For the secular person, space is homogenous, a smooth plane. But “the religious experience of the nonhomogeneity of space is a primordial experience.” (p. 20) For we who wish for both the spiritual experienced sacrality of space AND a truly scientific locating of this ability to feel the discontinuity of the real world, it is a joy -- it proves we are not fantasizing. It is no surprise that this ability to feel the difference is very old, enacted from the limbic primordial brain, and detected by specialized cells call “grid” cells and “compass” cells.
So I’m claiming that the spiritual/sacred/emotional/felt meaning aspect of life is NOT verbal nor mathematical nor even accessible to cognizing thought. But it is something real in the brain, felt meaning.
I assert that spiritual experience is real and compelling; that religious institutions try to capture that dimension in their dogmas and ceremonies; and that any institution must return to the spiritual constantly or lose that which gives it power and justification. Institutions are merely bowls, containers, even if those bowls are chalices or skulls. It is the spirituality that is the fire within. Some worry that science will dispel all that, but in the end science confirms it. (Science IS an institution.)

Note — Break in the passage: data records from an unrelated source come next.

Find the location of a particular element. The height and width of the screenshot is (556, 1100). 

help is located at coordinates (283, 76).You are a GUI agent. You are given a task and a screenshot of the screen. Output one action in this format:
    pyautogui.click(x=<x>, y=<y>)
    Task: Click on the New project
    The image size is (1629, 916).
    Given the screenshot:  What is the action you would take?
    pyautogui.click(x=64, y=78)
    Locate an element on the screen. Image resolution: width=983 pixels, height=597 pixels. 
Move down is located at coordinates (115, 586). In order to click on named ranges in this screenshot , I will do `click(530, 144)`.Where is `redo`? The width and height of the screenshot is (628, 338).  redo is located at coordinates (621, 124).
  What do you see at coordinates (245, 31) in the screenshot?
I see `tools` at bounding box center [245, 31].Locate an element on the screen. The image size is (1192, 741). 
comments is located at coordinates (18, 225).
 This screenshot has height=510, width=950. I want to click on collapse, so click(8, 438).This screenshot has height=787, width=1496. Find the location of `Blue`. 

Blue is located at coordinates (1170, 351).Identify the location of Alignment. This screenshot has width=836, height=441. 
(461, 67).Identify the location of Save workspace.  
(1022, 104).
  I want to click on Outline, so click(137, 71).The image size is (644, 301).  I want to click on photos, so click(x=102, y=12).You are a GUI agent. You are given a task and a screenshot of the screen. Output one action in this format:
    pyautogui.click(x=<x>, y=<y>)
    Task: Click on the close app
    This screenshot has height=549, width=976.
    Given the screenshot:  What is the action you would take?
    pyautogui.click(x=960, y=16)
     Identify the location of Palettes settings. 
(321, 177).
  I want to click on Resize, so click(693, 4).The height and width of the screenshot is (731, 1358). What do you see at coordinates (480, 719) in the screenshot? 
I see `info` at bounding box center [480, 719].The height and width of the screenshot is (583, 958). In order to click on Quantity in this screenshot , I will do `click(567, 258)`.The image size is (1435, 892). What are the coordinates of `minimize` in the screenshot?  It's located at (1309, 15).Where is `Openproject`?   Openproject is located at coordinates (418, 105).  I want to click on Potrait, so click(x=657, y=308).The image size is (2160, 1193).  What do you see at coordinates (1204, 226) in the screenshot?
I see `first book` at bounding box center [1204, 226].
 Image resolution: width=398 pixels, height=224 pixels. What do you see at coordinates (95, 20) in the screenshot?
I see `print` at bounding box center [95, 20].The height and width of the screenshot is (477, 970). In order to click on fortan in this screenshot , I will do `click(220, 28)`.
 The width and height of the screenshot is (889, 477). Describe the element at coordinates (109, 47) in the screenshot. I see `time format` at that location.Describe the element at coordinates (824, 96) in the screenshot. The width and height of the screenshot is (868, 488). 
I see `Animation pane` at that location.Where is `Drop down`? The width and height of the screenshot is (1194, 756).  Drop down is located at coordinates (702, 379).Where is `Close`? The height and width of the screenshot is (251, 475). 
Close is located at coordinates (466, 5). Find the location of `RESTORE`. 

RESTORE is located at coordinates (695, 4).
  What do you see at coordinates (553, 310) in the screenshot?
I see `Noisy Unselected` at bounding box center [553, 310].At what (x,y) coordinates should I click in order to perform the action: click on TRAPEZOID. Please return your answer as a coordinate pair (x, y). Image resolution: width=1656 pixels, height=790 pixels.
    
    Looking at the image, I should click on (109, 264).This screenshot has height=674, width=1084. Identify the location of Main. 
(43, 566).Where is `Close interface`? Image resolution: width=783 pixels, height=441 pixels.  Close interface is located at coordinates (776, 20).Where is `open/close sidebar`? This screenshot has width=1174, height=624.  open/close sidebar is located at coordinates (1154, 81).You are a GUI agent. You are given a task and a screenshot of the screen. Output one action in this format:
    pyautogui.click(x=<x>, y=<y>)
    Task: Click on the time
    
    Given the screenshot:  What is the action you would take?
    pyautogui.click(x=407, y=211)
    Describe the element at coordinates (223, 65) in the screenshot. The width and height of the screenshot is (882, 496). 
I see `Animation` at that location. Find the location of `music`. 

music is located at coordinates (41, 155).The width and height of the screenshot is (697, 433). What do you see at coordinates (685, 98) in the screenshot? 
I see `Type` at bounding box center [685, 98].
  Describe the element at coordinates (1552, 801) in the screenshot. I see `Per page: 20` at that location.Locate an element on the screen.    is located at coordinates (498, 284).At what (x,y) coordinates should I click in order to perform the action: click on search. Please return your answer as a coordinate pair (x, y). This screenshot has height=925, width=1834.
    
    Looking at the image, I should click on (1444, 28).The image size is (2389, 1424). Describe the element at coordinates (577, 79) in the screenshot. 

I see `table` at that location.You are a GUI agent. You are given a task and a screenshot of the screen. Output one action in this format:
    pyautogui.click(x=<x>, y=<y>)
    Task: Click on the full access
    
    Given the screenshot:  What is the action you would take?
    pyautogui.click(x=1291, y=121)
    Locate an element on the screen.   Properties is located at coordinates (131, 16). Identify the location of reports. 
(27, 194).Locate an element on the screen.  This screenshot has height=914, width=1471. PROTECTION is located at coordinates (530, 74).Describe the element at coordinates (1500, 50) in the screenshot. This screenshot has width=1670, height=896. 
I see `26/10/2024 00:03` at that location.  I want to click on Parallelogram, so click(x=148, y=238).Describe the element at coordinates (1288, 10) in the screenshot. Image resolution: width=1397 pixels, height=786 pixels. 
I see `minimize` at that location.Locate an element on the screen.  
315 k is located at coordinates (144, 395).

I find definitions and papers online in places like: https://www.princeton.edu/~njclub/2007-06-27_papers/Sargolini+etal_2006.pdf I constantly need to look up definitions like the following, because it is a whole new language:
“The entorhinal cortex (EC) is located in the medial temporal lobe and functions as a hub in a widespread network for memory and navigation. The EC is the main interface between the hippocampus and neocortex. The EC-hippocampus system plays an important role in autobiographical/declarative/episodic memories and in particular spatial memories including memory formation, memory consolidation, and memory optimization in sleep.”
So therefore, this paper below is about something that happens in the brain to tell the creature where it is going and where it has been, a primordial function found even in one-celled animals despite the lack of brain. It has persisted as the core of being alive, if only the desire to move over there. . . or there . . . or there.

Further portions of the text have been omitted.